Tim McElligott Blog
![]() |
Tim McElligott Blog: Back from the Brink
It is not out of character for me to come to the final days of a vacation and seriously contemplate never showing up for work again. But returning yesterday from 11 days without a deadline was more difficult than even I had anticipated. I have meager needs, a sloth’s lifestyle. I’m old and statistically won’t burden the planet much longer. Surely I could get by on the crackers and cupcakes in my pantry for a while. I know how to dry and salt the meat that will thaw in the freezer when they shut my power off. Why work? Why get up?
What did me in this time, what made me ask that most dangerous of questions (“What’s the point?”) was not my disdain for work. I don’t mind it. It encourages me to inhale, I guess.
No, this time it was my summer reading list. I made the mistake of reading two books on climate change without buffering them with a little Robert Rankin or Christopher Moore in between. Like the adage about all work and no play, all disaster and no laughter makes Timmy a dull boy. A sullen boy. As environmentalist Bill McKibben says, just another “bipedal device for combusting fossil fuel.”
But then I realized two things that made it bearable to walk through my office door, hit the power button on my laptop and plug myself once more into the immense and chaotic data flow. First, I have the distinct pleasure of working in an industry that in many ways has the potential to make a material difference in the way we combust our fossil fuels. Since telecommunications networks and data centers are among the largest consumers of energy in the world, we have the opportunity to lead the way on the use of alternatives, thereby creating a viable and affordable downstream market. We enable telecommuting. We reduce travel. We spread knowledge and communication around the globe. We continue to try to break the habit of unnecessary paper use. And most exciting will be our support of the essential smart grid.
Second, I will have the opportunity over the next few years to harangue the industry if it doesn’t try hard enough to achieve these goals. That will be fun.
I guess I could have saved myself such despair by selecting less dreadful reading material, but burying one’s head in the sand is only a temporary measure — only ‘till the tide comes in. I also could have followed the example of one of our LinkedIn members, Daniel Ambrosio, a project Manager from Sao Paulo, who is looking for the latest books on billing.
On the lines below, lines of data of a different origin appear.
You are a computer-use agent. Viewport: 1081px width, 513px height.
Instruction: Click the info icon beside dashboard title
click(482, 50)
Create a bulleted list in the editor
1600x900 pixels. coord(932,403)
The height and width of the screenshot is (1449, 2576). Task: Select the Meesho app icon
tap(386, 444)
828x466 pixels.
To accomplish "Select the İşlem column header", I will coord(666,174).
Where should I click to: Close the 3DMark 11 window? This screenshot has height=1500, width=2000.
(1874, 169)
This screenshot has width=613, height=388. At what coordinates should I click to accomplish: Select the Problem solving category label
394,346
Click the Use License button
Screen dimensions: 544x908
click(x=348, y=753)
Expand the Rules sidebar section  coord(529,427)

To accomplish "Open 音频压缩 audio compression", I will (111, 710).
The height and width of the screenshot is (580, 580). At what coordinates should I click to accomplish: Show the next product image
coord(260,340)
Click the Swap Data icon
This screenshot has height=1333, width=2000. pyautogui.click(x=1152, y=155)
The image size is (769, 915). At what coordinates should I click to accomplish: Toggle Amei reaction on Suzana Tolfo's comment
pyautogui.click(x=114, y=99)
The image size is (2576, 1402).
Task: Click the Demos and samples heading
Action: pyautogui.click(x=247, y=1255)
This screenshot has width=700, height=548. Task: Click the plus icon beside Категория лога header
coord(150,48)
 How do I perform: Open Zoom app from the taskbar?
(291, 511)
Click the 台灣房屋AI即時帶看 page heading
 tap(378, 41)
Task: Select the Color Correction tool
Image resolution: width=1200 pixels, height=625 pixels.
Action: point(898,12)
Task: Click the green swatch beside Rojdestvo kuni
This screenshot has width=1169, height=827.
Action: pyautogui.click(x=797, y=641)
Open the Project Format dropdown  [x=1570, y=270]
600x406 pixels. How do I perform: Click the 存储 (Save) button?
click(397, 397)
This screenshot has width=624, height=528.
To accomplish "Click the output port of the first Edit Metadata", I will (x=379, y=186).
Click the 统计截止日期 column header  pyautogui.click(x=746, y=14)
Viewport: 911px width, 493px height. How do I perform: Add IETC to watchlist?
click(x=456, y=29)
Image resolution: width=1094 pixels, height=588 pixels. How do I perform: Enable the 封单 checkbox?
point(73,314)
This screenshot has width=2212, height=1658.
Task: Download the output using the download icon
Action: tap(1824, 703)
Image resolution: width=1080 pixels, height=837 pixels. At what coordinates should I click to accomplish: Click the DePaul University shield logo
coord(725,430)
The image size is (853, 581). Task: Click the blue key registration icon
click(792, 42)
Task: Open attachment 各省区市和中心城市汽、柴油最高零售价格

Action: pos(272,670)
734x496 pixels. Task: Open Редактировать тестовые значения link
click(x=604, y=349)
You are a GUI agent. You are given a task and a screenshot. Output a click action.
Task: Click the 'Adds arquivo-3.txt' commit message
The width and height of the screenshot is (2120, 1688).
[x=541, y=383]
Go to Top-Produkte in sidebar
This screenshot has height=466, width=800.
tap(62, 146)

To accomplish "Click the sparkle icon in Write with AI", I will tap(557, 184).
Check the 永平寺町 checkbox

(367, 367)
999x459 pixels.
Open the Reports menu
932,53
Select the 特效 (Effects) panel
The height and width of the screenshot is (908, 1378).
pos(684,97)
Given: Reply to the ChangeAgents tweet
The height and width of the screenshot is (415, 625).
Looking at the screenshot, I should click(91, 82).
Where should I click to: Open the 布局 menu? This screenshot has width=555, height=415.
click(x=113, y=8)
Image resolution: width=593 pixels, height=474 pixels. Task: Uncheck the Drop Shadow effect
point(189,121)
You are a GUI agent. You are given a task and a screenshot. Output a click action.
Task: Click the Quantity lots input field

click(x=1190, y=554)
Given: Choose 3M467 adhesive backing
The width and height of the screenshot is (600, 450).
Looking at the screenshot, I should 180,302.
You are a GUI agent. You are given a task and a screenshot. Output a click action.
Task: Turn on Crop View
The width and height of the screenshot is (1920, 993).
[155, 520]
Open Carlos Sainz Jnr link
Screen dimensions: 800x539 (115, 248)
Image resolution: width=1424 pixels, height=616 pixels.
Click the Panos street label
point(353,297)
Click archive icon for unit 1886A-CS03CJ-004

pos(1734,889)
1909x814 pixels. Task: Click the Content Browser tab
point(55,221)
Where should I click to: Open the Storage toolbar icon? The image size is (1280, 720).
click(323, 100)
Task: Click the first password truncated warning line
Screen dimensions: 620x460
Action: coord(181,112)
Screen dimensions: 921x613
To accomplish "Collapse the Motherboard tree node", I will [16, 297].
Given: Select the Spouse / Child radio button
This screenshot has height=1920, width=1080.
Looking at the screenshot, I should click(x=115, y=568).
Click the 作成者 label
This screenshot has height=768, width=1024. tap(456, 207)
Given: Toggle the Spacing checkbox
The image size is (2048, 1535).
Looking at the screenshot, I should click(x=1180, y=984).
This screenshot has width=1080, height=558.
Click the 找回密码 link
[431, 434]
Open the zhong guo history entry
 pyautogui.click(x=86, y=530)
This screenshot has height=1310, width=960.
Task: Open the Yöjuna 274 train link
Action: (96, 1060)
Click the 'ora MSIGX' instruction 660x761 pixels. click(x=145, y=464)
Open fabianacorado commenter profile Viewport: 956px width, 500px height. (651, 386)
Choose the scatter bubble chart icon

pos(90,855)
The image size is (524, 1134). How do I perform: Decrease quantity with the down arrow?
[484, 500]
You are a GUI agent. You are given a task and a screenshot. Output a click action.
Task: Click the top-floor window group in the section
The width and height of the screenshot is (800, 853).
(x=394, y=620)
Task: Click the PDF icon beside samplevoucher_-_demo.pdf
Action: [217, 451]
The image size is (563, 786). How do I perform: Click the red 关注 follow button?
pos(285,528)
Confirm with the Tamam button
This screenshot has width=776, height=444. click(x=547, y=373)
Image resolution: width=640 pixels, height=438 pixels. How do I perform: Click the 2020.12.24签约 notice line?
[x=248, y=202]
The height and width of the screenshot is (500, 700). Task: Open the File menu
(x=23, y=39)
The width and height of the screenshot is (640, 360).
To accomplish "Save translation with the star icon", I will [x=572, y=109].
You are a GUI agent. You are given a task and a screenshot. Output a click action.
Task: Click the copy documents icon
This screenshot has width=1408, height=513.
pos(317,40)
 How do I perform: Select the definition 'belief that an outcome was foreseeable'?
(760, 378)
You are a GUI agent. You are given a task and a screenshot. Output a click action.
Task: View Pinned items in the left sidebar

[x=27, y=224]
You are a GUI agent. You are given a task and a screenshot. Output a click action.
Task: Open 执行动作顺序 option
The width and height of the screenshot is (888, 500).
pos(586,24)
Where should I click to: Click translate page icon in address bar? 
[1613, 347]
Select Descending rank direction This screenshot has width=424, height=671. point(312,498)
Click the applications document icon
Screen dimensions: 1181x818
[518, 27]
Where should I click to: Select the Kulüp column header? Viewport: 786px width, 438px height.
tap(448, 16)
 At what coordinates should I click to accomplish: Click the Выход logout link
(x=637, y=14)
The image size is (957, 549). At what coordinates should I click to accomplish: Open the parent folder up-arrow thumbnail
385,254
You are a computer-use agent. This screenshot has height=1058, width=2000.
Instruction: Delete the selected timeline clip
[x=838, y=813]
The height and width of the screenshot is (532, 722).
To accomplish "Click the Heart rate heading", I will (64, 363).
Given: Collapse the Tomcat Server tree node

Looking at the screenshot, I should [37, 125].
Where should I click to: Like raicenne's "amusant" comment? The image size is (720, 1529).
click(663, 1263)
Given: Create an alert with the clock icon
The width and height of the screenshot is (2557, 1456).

Alas, vacation is over for me and my recreational reading has come to an end for a while. But if you have any suggestions on the best billing books out there, send them along. Or better yet, join the Billing & OSS World LinkedIn group and give them to Daniel yourself. But before you do, for Pete’s sake, turn off that TV in the other room you’re not watching and that light you left on in the garage all night. That’ll save us.